As a congeries, would they be still more likely to produce it?—Yes.

Cross-examined by the Attorney-General: I am a general practitioner, and am parochial medical officer. I have had personal experience of two cases of idiopathic tetanus. What I have said about mental and sensual excitement, and so on, has not come within my own observation. In the case of Catherine Watson, I saw the patient at about half-past ten at night. She had been ill nearly an hour, and had five or six spasms. She had gone about her usual duties up to evening. She felt a slight lassitude for two days previous to the attack. It was only by close pressing that I ascertained that lock-jaw came on about an hour or two after I was called in. The case of Coupland was that of a young child between three and four years old. I was attending the mother, and saw the child in good health half an hour before it came on. It was seized with spasm, what I conjectured to be of the diaphragm, and died in about half an hour. I had seen the child asleep, but I did not examine it. I don’t know whether I saw the face of the child, but it was in bed; I judged that it was asleep.

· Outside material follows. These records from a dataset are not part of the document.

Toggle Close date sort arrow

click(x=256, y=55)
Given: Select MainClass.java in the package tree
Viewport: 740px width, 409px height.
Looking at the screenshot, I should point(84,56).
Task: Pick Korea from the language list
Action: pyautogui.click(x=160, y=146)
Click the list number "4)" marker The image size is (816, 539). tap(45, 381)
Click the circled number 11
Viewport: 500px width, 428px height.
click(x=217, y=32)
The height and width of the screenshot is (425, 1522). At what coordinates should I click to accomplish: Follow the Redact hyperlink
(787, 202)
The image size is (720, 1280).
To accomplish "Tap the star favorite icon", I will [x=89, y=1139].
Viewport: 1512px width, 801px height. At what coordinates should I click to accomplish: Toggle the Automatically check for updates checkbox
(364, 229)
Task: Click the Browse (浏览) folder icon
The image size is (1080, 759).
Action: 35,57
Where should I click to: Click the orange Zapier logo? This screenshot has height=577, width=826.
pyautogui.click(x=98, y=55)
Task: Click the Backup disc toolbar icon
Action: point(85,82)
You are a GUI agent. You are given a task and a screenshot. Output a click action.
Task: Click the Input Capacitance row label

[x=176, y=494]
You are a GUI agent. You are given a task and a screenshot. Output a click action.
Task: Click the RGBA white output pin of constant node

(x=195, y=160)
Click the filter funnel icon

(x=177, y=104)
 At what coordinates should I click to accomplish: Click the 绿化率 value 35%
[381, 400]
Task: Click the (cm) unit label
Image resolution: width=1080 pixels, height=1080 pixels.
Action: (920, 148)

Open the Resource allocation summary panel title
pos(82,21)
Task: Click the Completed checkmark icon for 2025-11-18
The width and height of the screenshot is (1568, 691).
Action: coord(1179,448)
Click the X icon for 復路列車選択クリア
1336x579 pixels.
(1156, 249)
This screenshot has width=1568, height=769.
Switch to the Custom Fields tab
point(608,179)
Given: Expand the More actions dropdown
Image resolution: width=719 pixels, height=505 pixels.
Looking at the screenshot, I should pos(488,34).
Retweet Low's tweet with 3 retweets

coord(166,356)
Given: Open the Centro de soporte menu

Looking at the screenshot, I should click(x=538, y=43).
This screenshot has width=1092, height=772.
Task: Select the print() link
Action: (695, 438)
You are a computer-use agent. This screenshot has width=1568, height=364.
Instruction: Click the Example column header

Is that the same as seeing it asleep?—Sometimes a medical man can form a better judgment than a lawyer. Mr. Smith applied to me to be a witness in this case. I communicated to him the case of Catherine Watson, as resembling the case of Cook. I furnished my notes to be copied the night before last. I have been here since the commencement of the trial. I have been at all the consultations. I began the experiments for this case in January. I had made experiments before. That was eight or ten years ago. I then found out that strychnia could be discovered by chemical and physiological tests. I killed dogs, cats, rabbits, and fowls. The doses I administered were from three-quarters up to two grains. To dogs, the smallest quantity administered was a grain. In four cases, I killed with one grain, five with a grain and a half, one with a grain and a quarter, and two with two grains. I never killed a dog with half a grain of strychnia, and therefore never experimented to find that quantity after death. I have always found the brain and heart highly congested. The immediate cause of the fulness of the heart is, that the spasm drives the blood from the small capillaries into the large vessels. The spasm of the respiratory muscles prevents the expansion of the lungs. The congestion of the brain is greatest when the animal was young, and in full health. It does not depend upon the frequency of the spasms. I have seen cases of traumatic tetanus. I have had two in my own practice. One lasted five or six days, the other six or seven days, and the patient recovered. I have never seen a case of strychnia in the human subject. So far as I can judge, Cook’s was a case of epileptic convulsions, with tetanic complications. Nobody can say from what epilepsy proceeds. I have not arrived at any opinion on the subject. I have seen one death from epilepsy. The patient was not conscious when he died. I can’t mention a case in which a patient dying from epilepsy has preserved his consciousness to the time of death.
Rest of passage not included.